### Quelldokument

++++++

Trotz aller sachlichen Argumente der Pipeline-Gegner hält man nach wie vor an der umstrittenen Leitung fest:
„Wir brauchen in jedem Fall einen Leitungsverbund, der einen Austausch zwischen den Werken sicherstellt und es unter anderem ermöglicht, Reserven einzuspielen.“ Damit gibt der Bayer-Sprecher Jörg Brückner gegenüber der Rheinischen Post eindeutig zu, dass diese Pipeline zur Vorratshaltung also als Speicher dienen soll, was man bisher immer bestritten hat.
Aus privatwirtschaftlichen Gründen legt uns ein Weltkonzern eine höchst gefährliche Leitung vor die Häuser, um eine Vernetzung der Standorte zu gewährleisten und das sehr giftige Gas zu jeder Zeit zur Verfügung zu haben.
Wann endlich begreift der Konzern, dass es nicht darum geht, ob Bayer eine Vernetzung der Standorte braucht oder Wettbewerbsnachteile hat?
Es geht darum, dass die Erhöhung der Profite durch diesen Wettbewerbsvorteil auf Kosten unserer Sicherheit erfolgt.
Wir akzeptieren die grob fahrlässige Gefährdung unserer Gesundheit und unseres Lebens aus Gründen der Gewinnmaximierung auf gar keinen Fall.

++++++

### Gesammelte Daten
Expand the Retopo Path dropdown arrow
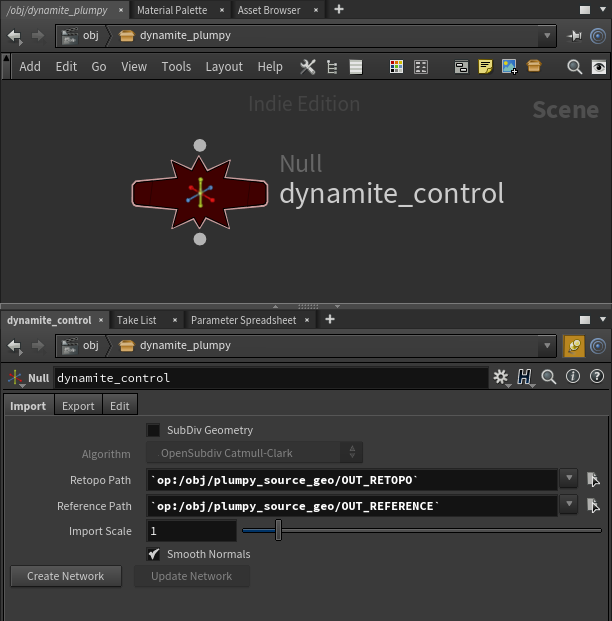This screenshot has height=621, width=612. (568, 480)
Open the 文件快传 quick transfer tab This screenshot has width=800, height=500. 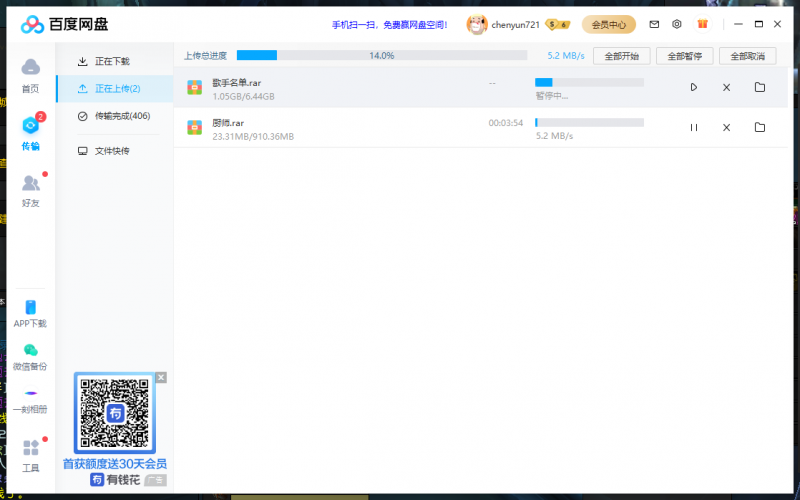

++++++

### Arbeitsauftrag
Gib bitte eine Passage aus dem Text zur Bayer-Pipeline wortgetreu wieder. Beginne bei den Worten mit „Trotz aller sachlichen“ und höre nach „immer bestritten hat.“ auf.

### Lösung
Trotz aller sachlichen Argumente der Pipeline-Gegner hält man nach wie vor an der umstrittenen Leitung fest:
„Wir brauchen in jedem Fall einen Leitungsverbund, der einen Austausch zwischen den Werken sicherstellt und es unter anderem ermöglicht, Reserven einzuspielen.“ Damit gibt der Bayer-Sprecher Jörg Brückner gegenüber der Rheinischen Post eindeutig zu, dass diese Pipeline zur Vorratshaltung also als Speicher dienen soll, was man bisher immer bestritten hat.